■ **Exercise description**: Could you output, word for word, only the lines from the line with "You are a GUI" to the end of the entries, including both ends? Omit the pictures.

■ **Data to examine**:
════════════════

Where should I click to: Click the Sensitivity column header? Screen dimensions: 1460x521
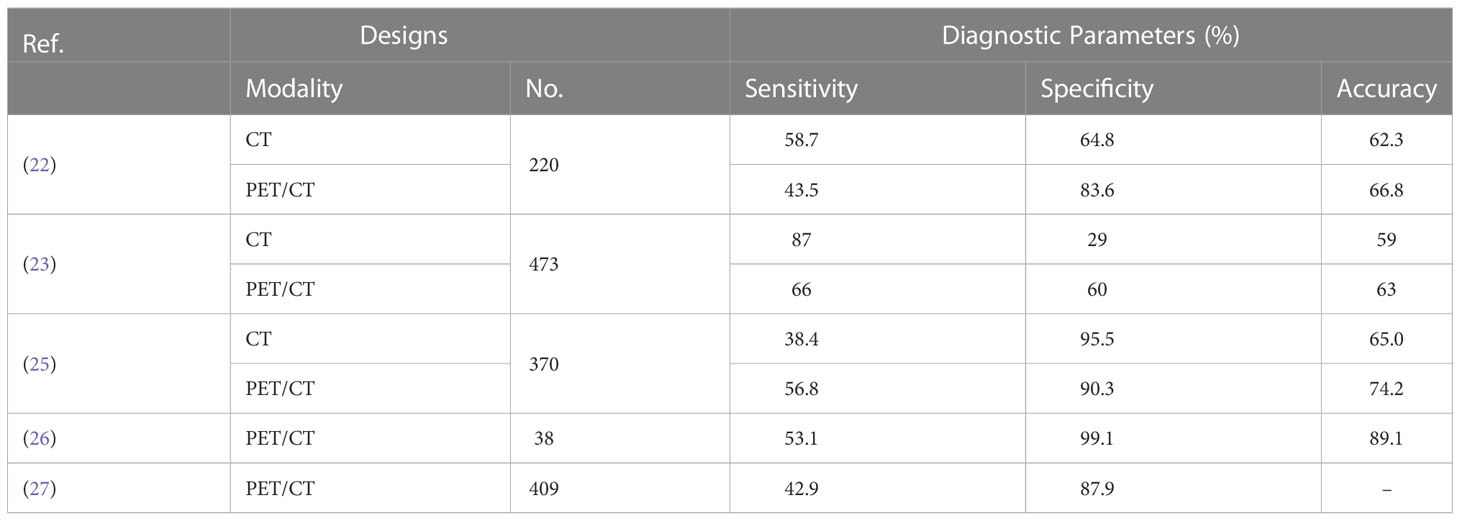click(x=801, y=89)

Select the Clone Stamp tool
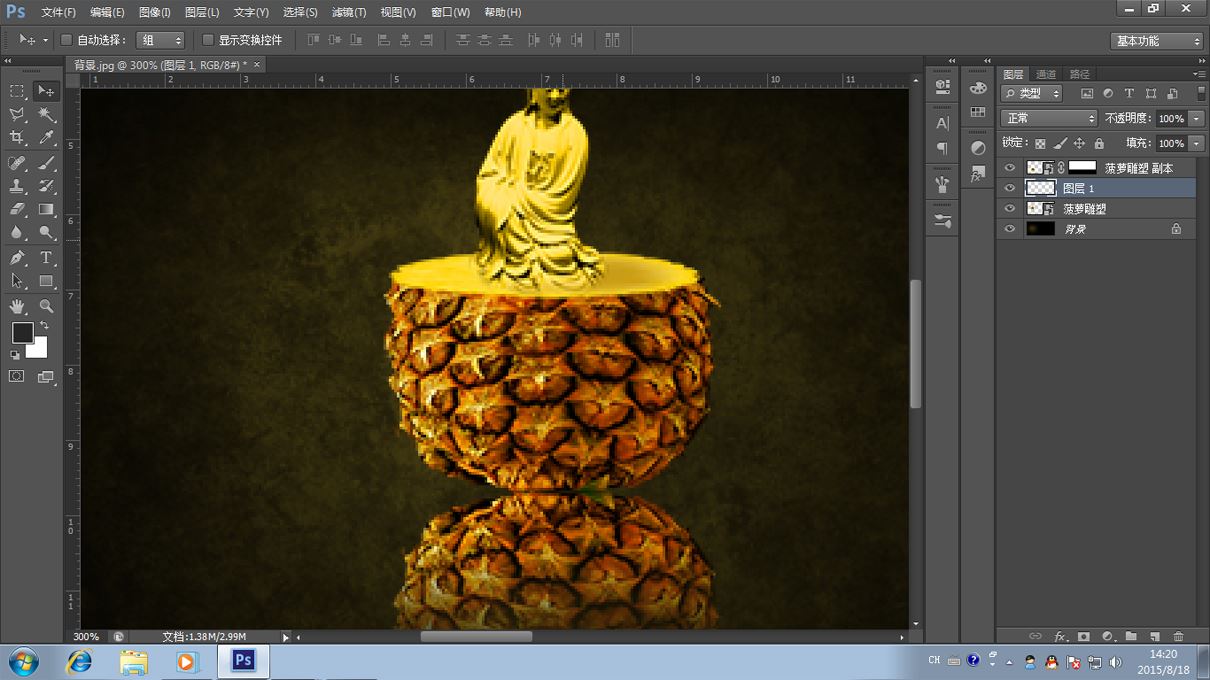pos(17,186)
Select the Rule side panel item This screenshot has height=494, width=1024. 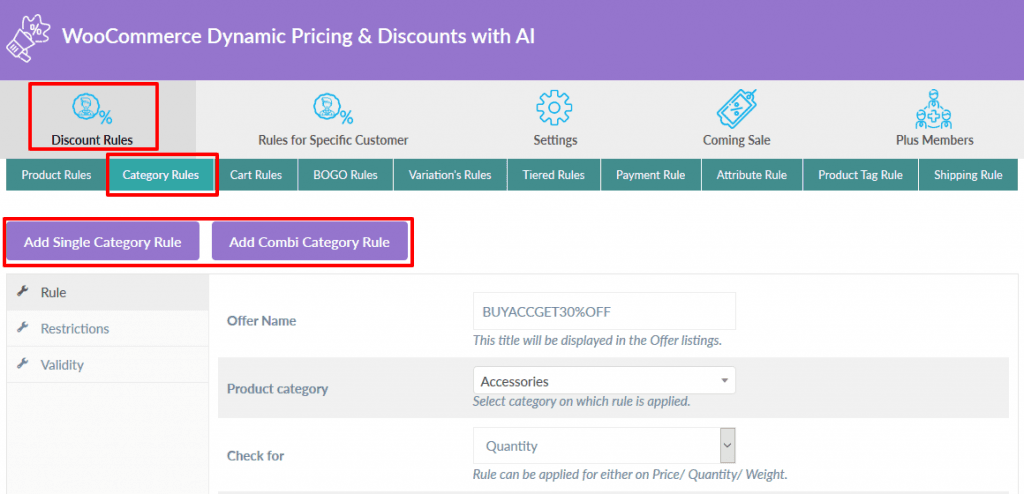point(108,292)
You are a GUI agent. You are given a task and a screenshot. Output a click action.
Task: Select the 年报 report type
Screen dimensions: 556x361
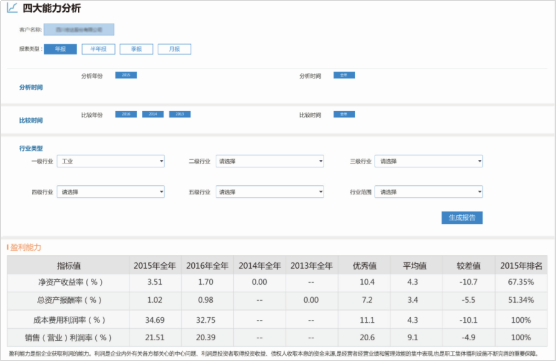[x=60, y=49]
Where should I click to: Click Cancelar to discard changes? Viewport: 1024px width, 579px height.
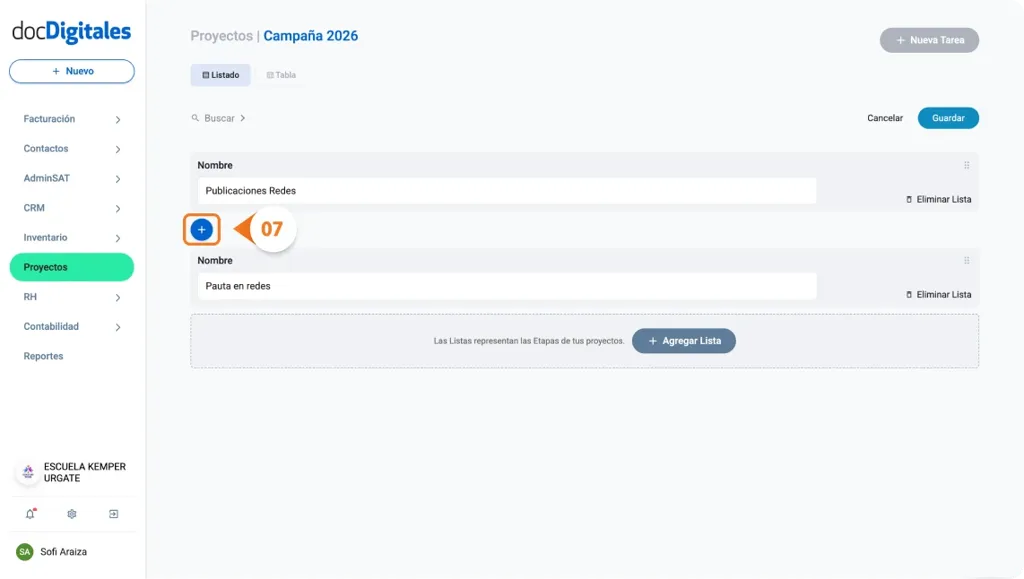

════════════════

■ **Result of this task**:
You are a GUI agent. You are given a task and a screenshot. Output a click action.
Task: Select the 年报 report type
Screen dimensions: 556x361
[x=60, y=49]
Where should I click to: Click Cancelar to discard changes? Viewport: 1024px width, 579px height.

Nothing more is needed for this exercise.